Panathinaikos, llevó el control durante buena parte del partido, gracias a los 30 puntos de Nunn. Por su parte, el Baskonia de nuevo ofreció su juego impreciso, a veces caótico, con decisiones individuales pero con poca consistencia, que lo mismo permitía a su rival obtener rentas superiores a los diez puntos como que de nuevo ajustaba el marcador. A pesar de todas esas imprecisiones y una cierta mejoría defensiva, Baskonia llegó al descanso con un esperanzador 36-42.
Luwawu-Cabarrot, fue el jugador más destacado en el bando azulgrana con 16 puntos, especialmente en los primeros 20 minutos de juego. Ya en el tercer cuarto, Baskonia incluso llegó a tomar la delantera tras un 7-0 de parcial (43-42).

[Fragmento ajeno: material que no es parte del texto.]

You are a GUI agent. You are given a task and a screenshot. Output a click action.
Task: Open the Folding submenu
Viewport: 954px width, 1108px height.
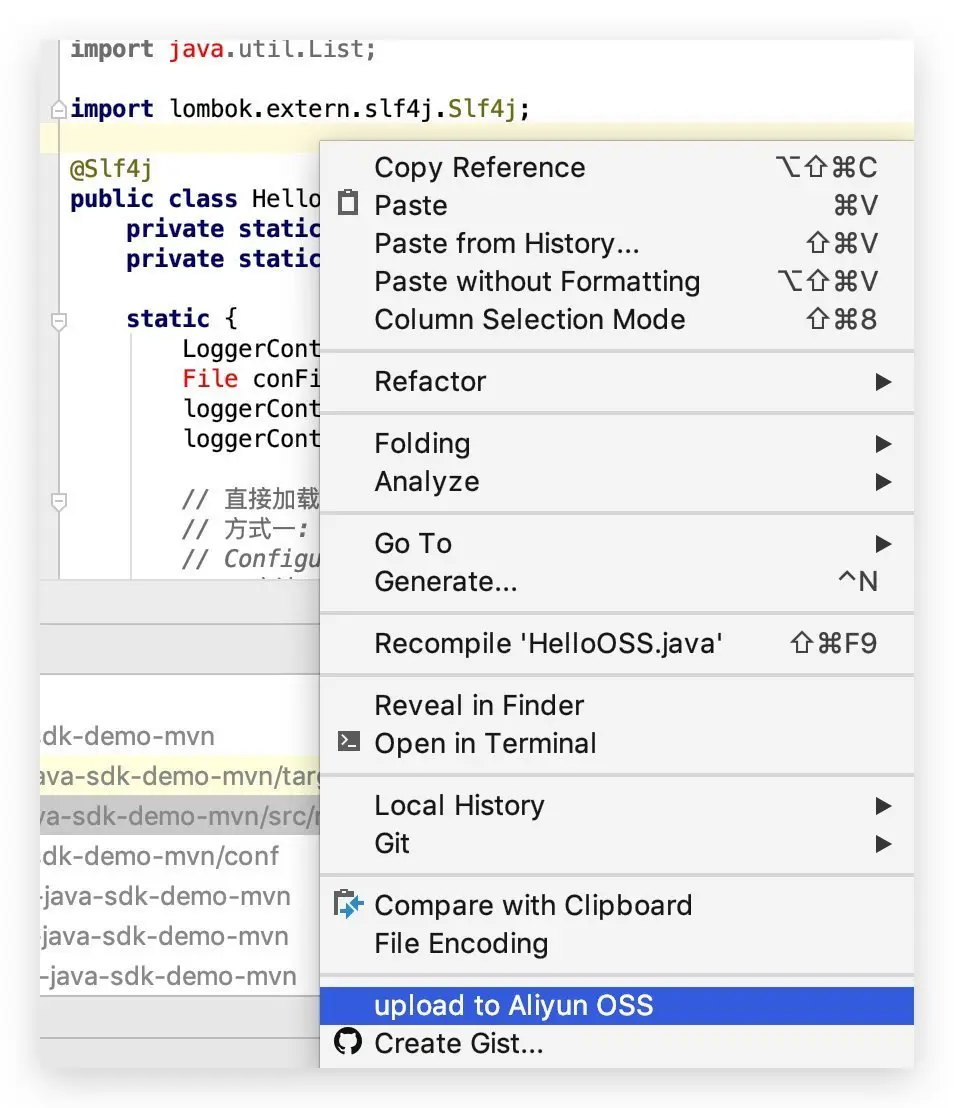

Pero la irrupción de Juancho Hernangómez, apoyado en la contribución Cedi Osman y Nunn, lanzaron de nuevo a los atenienses 56-71 en el tramo final del tercer cuarto.
El debut de Rodions Kurucs con la camiseta del Baskonia y el empeño de Tadas Sedekerskis que firmó dobles figuras con 10 puntos y 10 rebotes, sirvieron para que los alaveses tuvieran una última esperanza de volver al encuentro. Ante un Panathinaikos que pese a su mayor fondo de armario y estrellas, no acaban de rematar la victoria.
Los triples finales de Cabarrott y Diallo, colocaron el marcador en 81-84 a falta de 34 segundos para el final. Después una falta de Grant precedió al 1+2 de Forrest para igualar el partido. Y cuando el Buesa Arena celebraba la reacción local que podría llevar el partido a la prórroga, Kendrick Nunn echó un jarró de agua fría a un Baskonia. La escuadra alavesa, todavía muy verde que aún no conoce esta temporada la victoria.